Now it gets tricky. I carefully had to untie the knot I had placed at the end of my nylon and pinch the hanger in so it could sit in the center of the tail, as opposed to getting pushed aside by the lining inside. Once it was forced as far in to the opening as I could make it, I added extra pellets to stuff the base of the tail as full as I could possibly make it, then tied it off again to make sure I didn't end up with a(nother) mess all over my bedroom floor.

And, ta da! My very own draenei tail that won't fall instantly flat! I will have to be specific when I attach to, to ensure it doesn't fall to one side or the other (since the wire is narrowly aligned in the middle, and not an all-around solution), but I already have plans for this.
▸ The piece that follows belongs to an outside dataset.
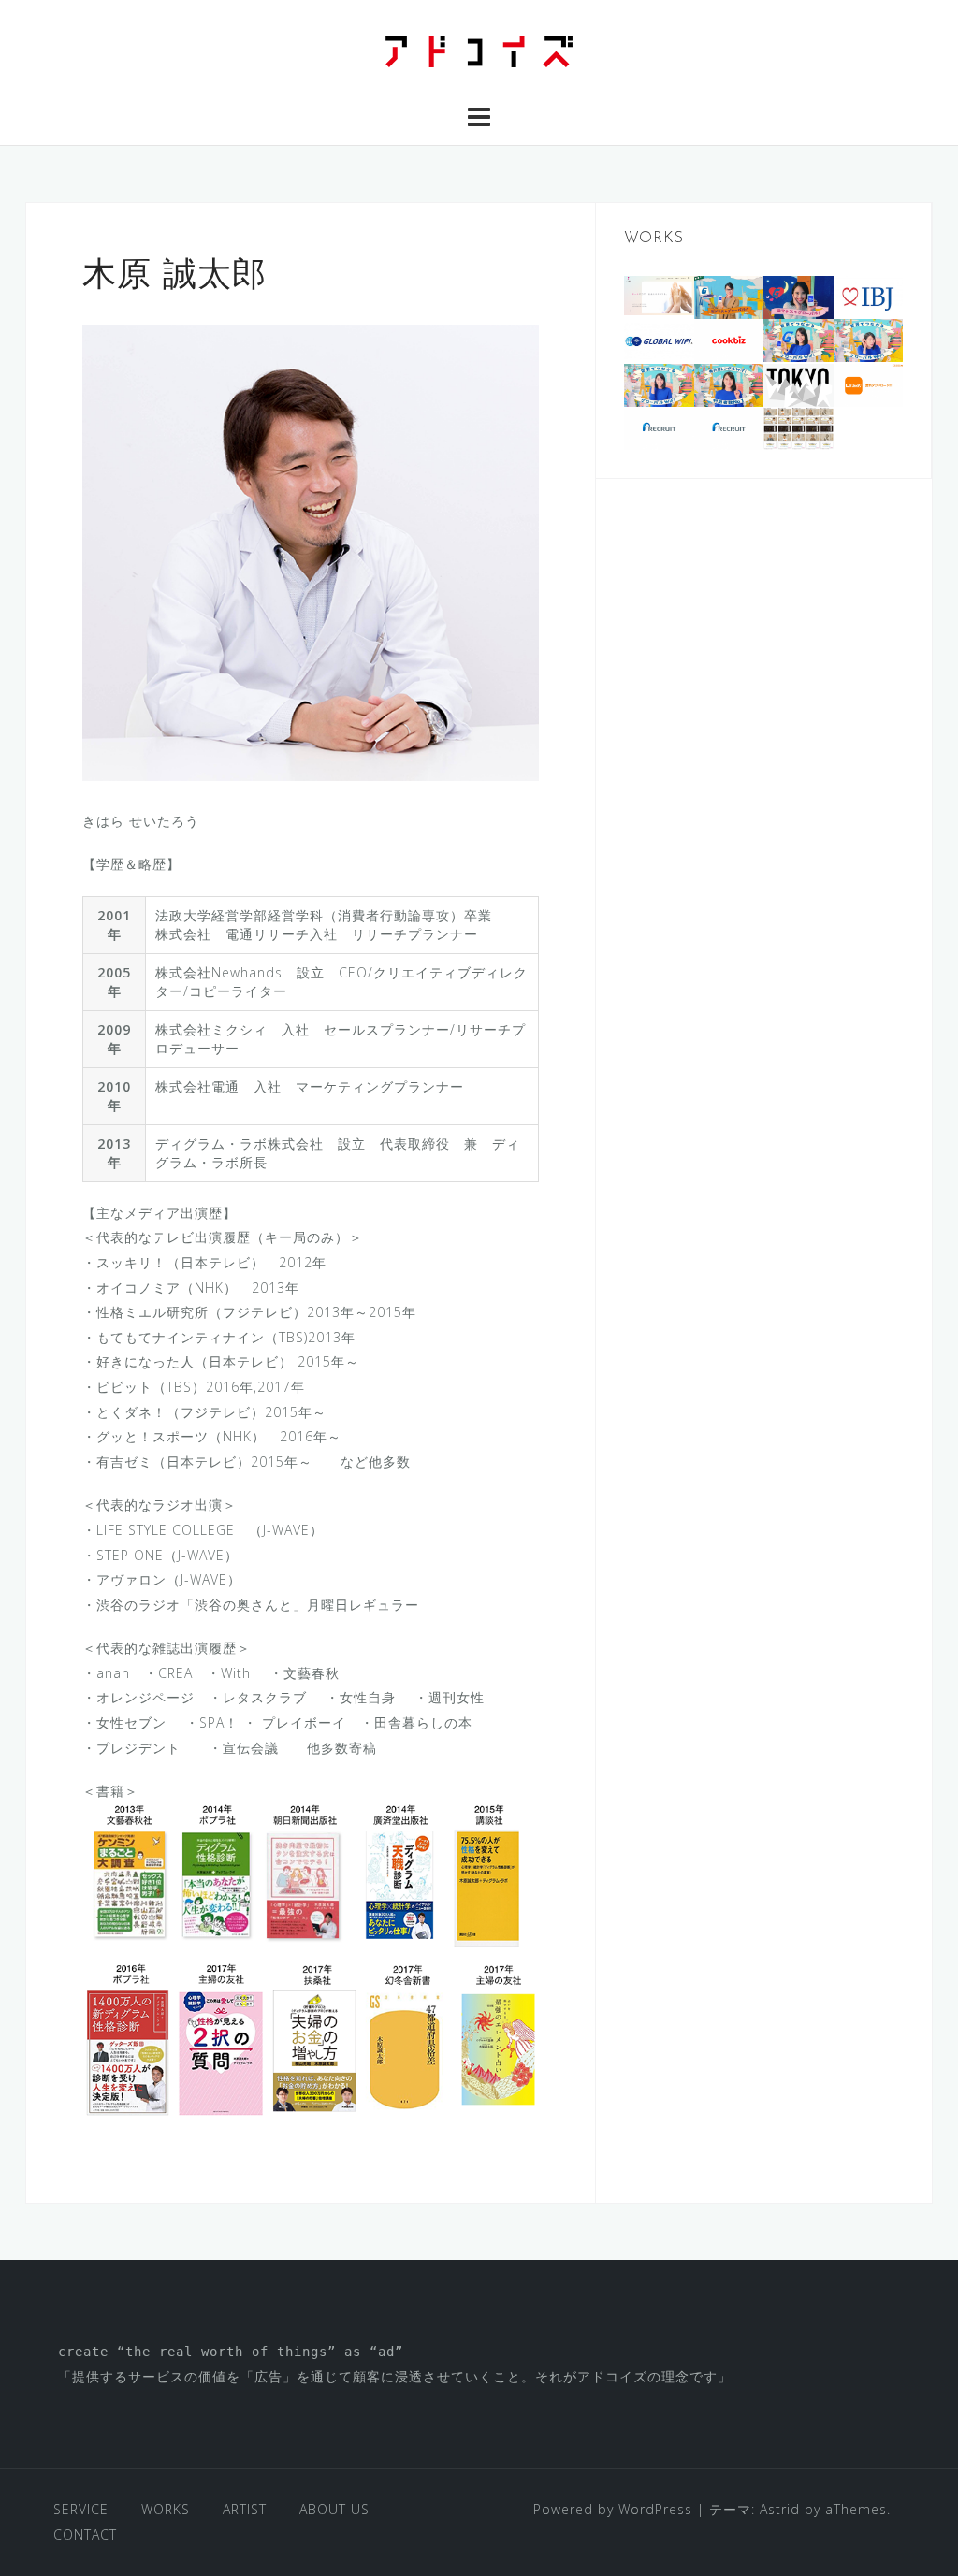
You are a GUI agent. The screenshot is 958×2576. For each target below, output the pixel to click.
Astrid (780, 2509)
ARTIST (245, 2509)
Since taking those pictures, I have stitched the working portion of the tail closed, with quite a few back and forth passes with the machine, just to be sure. I also have used a little hand stitching to pass through the top of the tail and hold the wire in the center, then again on the bottom side -- all up near the once-opened end. It will be covered later anyway, so the sloppy stitches won't be a problem visually.